Let us assume that this doctor is well informed. He will, after examination, dispense some medicine or give one of the many cough syrup samples he has with him, or prescribe one of these syrups. He is also likely to give an injection of vitamin B complex. If the patient has the fortune or misfortune of going to a consultant, he will most likely get a prescription for a cough syrup and a note to get a chest x-ray and blood studies. As with dispensing and injections for a GP, so with investigations for a consultant. In most cases both are unnecessary but the patient is likely to be more satisfied with that than with what I did. I leave it to the readers to guess who made more money.

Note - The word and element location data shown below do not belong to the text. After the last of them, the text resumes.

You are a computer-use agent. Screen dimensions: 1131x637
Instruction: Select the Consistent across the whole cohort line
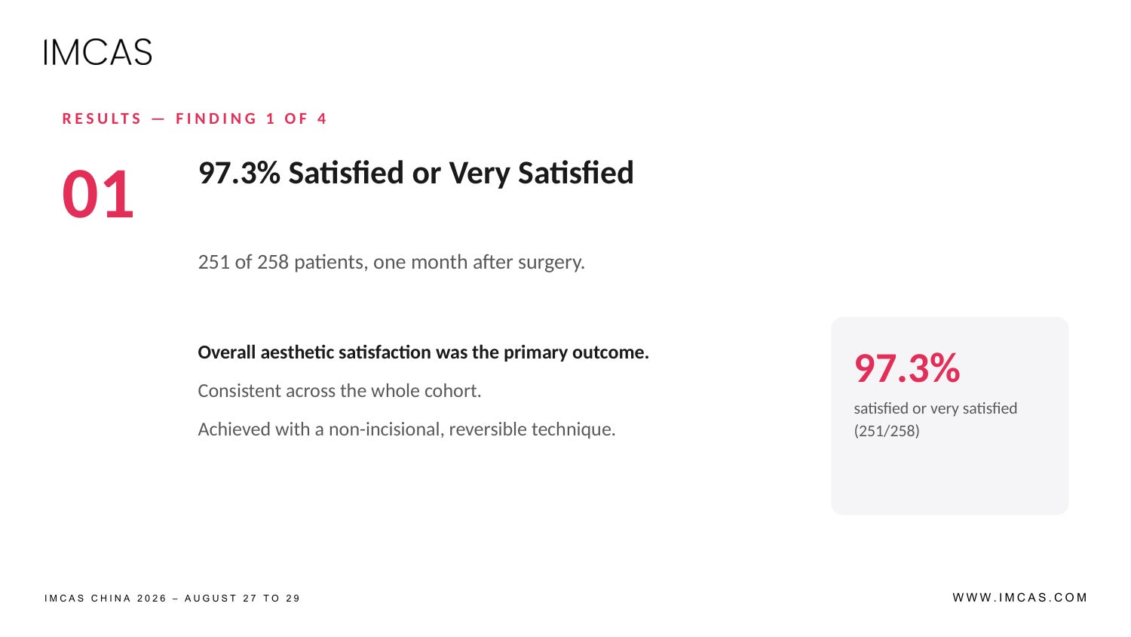coord(339,391)
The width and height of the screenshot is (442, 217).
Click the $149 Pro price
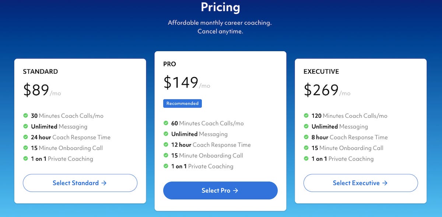181,83
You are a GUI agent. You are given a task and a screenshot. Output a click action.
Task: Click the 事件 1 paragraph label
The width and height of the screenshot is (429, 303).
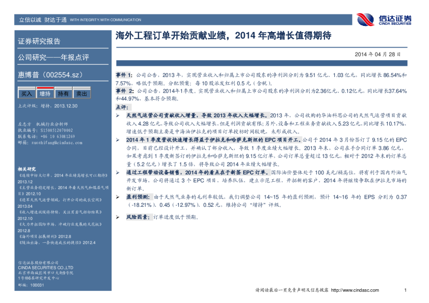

Many of us do this instead of educating patients. Generations of doctors have kept the whole nation ignorant of basic health matters. If I want to be uncharitable I would say that in their ignorance lies our prosperity. A well informed patient will demand treatment after being informed, and explaining a problem will mean spending lot more time. This will mean seeing fewer patients and maybe making less money. The ignorant patient who believes in the magical powers of an injection or the diagnostic accuracy of the X-ray will only be satisfied if these are done.

Based on these facts a huge industry has sprung up which manufactures equipment and drugs used mostly for placebo value. Go and see any diagnostic centre and evaluate 100 consecutive X-rays and I guarantee that not even 10 per cent of them will be abnormal. I will not be far wrong if I stretch this to almost all investigations which will include CT scans and TMTs and may be even angiograms.

Should we the medical community allow the perpetuation of such unethical practices? Should we continue to take ethical shelter under the garb of patient satisfaction? Or should we try and educate patients? Is it impossible to earn a reasonably honest and decent living without resorting to these methods?